Amor de Perdição - Cap. 9: Capítulo 9 Pág. 57 / 145

– Veja lá o que faz… – tornou ela dando-lhe o papel e o lápis – Olhe se alguma carta se perde, e se descobre tudo…

– Tudo o quê, Mariana? Pois sabe alguma coisa!?

– Era preciso que eu fosse muito tola… Eu não lhe disse já que já sabia da sua amizade a uma menina fidalga da cidade?

– Disse. Mas que tem isso?

– Aconteceu o que eu receava. Vossa senhoria está aí ferido, e toda a gente fala nuns homens que apareceram mortos.

– Que tenho eu com os homens que apareceram mortos?

– Para que está a fingir-se de novas?! Pois eu não sei que esses homens eram criados do primo da tal senhora? Parece que vossa senhoria desconfia de mim, e está a querer guardar um segredo que eu tomara que ninguém soubesse, para que meu pai e o senhor Simão não tenham alguns trabalhos maiores…

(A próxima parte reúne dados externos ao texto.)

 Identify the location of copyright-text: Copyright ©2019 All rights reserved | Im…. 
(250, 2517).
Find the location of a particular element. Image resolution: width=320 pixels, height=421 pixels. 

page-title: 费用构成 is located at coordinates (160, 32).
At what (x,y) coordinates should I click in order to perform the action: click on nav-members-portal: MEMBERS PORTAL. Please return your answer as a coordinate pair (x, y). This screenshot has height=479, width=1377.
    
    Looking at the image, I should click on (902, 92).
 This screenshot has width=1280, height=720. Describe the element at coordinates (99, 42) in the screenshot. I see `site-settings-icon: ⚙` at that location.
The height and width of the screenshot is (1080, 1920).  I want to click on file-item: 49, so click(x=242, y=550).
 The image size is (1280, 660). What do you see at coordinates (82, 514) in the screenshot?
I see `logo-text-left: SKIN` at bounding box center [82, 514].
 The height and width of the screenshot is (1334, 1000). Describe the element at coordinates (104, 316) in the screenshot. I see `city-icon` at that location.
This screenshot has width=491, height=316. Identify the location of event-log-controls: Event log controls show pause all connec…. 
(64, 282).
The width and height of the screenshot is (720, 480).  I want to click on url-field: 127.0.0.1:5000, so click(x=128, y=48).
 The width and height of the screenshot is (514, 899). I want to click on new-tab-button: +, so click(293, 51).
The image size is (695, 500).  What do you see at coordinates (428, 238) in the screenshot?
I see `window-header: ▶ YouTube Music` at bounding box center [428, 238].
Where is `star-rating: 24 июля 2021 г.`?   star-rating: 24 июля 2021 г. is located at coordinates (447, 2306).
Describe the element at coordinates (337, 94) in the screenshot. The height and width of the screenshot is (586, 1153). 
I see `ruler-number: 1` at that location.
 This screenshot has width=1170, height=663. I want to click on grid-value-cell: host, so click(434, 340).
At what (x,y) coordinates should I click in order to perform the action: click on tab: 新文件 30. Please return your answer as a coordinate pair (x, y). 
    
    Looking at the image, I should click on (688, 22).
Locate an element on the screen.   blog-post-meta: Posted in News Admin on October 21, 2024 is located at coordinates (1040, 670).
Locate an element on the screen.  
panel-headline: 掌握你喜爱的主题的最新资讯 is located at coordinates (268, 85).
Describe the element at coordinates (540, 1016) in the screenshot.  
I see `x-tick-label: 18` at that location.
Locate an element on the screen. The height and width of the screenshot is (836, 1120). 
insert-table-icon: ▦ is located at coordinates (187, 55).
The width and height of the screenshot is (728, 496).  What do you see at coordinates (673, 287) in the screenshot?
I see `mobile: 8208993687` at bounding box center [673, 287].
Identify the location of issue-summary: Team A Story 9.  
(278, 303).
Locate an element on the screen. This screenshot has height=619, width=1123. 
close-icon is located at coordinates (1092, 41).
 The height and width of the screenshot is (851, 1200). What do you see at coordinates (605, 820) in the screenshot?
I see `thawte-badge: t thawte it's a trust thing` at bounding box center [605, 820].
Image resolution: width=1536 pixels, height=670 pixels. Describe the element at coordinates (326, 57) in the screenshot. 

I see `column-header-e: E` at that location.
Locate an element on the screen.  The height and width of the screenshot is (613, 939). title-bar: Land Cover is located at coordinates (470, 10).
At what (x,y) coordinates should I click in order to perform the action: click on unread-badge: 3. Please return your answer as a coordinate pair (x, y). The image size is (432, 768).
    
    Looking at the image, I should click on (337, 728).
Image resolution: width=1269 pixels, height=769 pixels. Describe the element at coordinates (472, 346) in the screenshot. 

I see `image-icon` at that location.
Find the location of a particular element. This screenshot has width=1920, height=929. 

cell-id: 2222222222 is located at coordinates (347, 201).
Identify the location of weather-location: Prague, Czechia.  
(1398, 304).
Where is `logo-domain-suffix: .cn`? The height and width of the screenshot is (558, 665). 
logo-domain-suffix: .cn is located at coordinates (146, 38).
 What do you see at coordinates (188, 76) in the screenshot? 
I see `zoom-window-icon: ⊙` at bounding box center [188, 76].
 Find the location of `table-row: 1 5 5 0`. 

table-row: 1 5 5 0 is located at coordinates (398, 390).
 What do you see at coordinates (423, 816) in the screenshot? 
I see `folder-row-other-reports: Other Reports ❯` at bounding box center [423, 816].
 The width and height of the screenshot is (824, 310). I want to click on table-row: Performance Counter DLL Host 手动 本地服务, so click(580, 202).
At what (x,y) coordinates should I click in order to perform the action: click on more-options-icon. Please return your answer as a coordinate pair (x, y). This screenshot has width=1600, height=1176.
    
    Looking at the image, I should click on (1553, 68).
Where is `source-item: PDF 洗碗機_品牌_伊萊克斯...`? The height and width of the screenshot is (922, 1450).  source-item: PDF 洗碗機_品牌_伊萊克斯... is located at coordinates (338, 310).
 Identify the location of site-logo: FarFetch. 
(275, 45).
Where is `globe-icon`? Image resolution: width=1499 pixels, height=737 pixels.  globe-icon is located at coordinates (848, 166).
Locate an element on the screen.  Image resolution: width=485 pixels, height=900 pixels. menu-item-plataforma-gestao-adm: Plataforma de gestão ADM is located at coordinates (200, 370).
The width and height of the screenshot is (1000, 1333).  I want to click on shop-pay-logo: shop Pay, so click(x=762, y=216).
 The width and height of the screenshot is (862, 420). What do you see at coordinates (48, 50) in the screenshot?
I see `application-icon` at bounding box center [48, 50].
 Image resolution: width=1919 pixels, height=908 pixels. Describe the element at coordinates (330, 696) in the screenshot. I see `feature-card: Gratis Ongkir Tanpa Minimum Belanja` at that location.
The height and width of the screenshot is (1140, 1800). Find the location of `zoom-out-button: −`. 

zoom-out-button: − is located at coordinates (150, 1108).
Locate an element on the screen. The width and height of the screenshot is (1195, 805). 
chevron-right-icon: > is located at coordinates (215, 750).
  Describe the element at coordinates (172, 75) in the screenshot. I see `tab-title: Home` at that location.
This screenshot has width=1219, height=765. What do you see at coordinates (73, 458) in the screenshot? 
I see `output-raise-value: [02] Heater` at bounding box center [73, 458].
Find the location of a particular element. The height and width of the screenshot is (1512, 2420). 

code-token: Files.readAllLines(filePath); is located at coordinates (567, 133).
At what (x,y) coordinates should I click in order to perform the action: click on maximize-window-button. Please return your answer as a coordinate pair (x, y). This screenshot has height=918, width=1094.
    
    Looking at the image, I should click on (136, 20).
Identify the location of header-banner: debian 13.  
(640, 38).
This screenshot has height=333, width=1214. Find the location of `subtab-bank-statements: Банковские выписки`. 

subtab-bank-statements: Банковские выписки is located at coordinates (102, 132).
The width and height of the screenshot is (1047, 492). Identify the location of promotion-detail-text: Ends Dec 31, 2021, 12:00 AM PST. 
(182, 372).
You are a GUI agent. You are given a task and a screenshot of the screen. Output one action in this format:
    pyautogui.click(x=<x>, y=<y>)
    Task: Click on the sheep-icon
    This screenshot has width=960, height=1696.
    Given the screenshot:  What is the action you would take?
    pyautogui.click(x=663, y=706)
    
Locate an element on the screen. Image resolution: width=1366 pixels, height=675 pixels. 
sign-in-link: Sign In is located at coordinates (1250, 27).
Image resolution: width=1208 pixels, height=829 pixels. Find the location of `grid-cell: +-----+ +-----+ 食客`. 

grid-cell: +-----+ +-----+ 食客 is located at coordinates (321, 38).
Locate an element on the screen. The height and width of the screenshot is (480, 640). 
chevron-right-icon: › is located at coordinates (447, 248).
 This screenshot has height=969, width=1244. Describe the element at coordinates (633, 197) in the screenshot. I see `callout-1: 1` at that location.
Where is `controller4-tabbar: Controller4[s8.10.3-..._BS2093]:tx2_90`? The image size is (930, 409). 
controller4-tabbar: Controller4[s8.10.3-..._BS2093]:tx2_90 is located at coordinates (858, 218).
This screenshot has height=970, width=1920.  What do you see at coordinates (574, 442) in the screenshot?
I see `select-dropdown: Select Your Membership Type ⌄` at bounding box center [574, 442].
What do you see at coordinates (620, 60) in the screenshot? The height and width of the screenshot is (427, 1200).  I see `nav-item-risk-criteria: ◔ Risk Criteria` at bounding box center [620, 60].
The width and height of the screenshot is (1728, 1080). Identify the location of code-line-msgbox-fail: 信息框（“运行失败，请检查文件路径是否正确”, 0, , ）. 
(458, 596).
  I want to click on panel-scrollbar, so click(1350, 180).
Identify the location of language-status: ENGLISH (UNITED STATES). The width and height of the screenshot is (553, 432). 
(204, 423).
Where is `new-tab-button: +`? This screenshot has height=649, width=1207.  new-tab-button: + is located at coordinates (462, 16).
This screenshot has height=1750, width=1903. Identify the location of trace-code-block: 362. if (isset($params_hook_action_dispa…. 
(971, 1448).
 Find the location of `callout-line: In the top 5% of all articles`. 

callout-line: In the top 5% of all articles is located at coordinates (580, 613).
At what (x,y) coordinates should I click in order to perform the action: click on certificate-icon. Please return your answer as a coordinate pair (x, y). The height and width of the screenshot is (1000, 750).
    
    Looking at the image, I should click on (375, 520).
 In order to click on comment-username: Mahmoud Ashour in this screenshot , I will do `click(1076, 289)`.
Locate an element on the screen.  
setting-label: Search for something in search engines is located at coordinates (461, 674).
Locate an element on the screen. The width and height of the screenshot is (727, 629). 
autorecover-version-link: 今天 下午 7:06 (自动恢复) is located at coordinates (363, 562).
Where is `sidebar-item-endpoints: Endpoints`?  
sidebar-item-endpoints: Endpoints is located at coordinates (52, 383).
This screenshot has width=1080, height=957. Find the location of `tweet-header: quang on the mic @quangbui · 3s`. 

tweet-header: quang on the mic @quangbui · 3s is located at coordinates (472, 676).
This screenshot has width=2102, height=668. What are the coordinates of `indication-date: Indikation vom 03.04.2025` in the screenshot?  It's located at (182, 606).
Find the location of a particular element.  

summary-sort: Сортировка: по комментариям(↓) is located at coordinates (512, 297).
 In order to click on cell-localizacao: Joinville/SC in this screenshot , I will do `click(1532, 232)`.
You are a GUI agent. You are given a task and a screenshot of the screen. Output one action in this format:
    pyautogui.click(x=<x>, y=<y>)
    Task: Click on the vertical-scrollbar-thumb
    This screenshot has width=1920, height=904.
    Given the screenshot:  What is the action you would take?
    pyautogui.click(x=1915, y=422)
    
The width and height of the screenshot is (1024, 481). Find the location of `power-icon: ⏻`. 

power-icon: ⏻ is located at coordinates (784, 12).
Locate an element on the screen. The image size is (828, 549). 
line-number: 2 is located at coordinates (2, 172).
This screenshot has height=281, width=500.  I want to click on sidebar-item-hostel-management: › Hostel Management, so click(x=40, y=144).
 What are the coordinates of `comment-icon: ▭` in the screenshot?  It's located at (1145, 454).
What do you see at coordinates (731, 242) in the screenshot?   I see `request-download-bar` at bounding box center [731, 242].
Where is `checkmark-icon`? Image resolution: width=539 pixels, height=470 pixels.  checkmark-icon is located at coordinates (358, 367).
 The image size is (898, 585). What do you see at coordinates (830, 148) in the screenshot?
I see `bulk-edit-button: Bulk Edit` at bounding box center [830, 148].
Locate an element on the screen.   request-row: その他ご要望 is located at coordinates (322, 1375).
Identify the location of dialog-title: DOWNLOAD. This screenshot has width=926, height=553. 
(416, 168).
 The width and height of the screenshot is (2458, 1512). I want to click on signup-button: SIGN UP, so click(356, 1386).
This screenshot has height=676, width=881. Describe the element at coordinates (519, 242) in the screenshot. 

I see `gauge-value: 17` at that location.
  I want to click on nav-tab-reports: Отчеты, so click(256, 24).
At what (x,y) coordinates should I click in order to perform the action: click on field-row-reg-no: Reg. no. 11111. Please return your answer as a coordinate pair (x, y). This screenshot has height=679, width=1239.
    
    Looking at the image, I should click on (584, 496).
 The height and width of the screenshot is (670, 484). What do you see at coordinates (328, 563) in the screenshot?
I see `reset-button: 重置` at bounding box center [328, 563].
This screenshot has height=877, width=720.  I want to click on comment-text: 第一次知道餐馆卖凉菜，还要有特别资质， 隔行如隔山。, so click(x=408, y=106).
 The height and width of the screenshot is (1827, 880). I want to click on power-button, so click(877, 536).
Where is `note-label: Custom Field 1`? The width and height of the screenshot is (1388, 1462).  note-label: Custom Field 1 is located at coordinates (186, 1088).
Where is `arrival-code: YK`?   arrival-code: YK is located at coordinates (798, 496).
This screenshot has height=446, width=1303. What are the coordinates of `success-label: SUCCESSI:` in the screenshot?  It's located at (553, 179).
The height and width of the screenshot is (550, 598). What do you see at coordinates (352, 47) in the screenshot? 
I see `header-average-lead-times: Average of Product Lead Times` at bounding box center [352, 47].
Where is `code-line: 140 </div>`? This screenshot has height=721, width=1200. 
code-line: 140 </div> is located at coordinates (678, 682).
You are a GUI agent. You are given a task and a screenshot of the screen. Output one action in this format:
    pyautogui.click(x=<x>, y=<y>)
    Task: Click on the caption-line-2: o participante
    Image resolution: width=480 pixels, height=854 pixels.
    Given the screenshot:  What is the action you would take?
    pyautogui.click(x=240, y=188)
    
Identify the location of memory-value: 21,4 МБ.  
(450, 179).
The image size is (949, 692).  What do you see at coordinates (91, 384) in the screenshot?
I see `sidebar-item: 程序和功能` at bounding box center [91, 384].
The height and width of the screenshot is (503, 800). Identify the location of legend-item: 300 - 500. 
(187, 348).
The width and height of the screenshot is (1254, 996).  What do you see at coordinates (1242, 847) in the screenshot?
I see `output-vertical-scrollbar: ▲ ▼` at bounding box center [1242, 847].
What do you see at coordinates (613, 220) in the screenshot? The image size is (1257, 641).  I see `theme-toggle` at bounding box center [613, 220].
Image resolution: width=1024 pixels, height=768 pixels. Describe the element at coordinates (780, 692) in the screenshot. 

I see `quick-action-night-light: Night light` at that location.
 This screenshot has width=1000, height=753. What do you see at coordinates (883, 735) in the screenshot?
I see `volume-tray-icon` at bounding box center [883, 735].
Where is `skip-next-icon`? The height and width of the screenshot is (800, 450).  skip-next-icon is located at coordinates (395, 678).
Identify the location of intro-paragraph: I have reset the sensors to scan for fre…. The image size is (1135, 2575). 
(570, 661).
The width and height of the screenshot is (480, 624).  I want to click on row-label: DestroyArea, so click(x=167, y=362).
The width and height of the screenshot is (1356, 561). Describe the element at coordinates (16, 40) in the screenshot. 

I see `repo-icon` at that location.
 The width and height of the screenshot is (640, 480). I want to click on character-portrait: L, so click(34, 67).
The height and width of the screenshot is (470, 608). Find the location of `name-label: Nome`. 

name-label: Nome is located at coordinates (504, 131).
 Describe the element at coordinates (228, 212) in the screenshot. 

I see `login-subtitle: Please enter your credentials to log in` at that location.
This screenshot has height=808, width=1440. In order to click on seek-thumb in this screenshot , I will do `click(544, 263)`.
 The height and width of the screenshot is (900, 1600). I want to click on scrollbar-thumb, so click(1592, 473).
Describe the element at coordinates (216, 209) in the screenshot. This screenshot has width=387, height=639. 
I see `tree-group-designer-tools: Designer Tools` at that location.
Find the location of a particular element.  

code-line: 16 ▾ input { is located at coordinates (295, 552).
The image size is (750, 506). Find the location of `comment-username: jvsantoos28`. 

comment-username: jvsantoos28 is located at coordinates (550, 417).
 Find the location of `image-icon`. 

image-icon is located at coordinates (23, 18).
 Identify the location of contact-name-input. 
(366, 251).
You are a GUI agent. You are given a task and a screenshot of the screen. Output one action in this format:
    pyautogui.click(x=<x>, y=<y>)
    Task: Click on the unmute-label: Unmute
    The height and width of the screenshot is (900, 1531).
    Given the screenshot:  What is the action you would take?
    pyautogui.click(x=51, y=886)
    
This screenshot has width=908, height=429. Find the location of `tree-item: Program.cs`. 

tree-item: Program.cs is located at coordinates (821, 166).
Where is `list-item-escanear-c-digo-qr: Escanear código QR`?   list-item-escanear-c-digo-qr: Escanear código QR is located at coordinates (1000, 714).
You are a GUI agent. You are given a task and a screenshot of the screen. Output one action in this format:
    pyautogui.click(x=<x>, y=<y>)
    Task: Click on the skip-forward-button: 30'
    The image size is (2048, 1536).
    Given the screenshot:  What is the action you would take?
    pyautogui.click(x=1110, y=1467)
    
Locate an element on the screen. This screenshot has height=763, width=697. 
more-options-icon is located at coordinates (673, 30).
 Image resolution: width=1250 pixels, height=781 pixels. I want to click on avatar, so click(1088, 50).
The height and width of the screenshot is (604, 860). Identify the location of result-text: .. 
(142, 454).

– Tem razão, Mariana, eu não devia esconder de si o mau encontro que tivemos…

– E Deus queira que seja o último!… Tanto tenho pedido ao Senhor dos Passos que lhe dê remédio a essa paixão!… O pior futuro eu que ainda está por passar…

– Não, menina, isto acaba assim: eu vou para Coimbra, logo que esteja bom, e a menina da cidade fica em sua casa.

– Se assim for, já prometi dois arráteis de cera ao Senhor dos Passos; mas não me diz o coração que vossa senhoria faça o que diz…

– Muito agradecido lhe estou pelo bem que me deseja – disse Simão comovido. – Não sei o que lhe fiz para lhe merecer a sua amizade.

– Basta ver o que o seu paizinho fez pelo meu – disse ela, limpando as lágrimas. – O que seria de mim se ele me faltasse, e se fosse à forca como toda a gente dizia!… Eu era ainda muito nova quando ele estava na enxovia. Teria treze anos; mas estava resolvida a atirar-me ao poço, se ele fosse condenado à morte. Se o degredassem, então ia com ele, ia morrer onde ele fosse morrer. Não há dia nenhum que eu não peça a Deus que dê a seu pai tantos prazeres como estrelas tem o céu. Fui de propósito à cidade para beijar os pés à sua mãezinha, e vi suas manas, e uma, que era a mais nova, deu-me uma saia de lapim, que eu ainda ali tenho guardada como uma relíquia.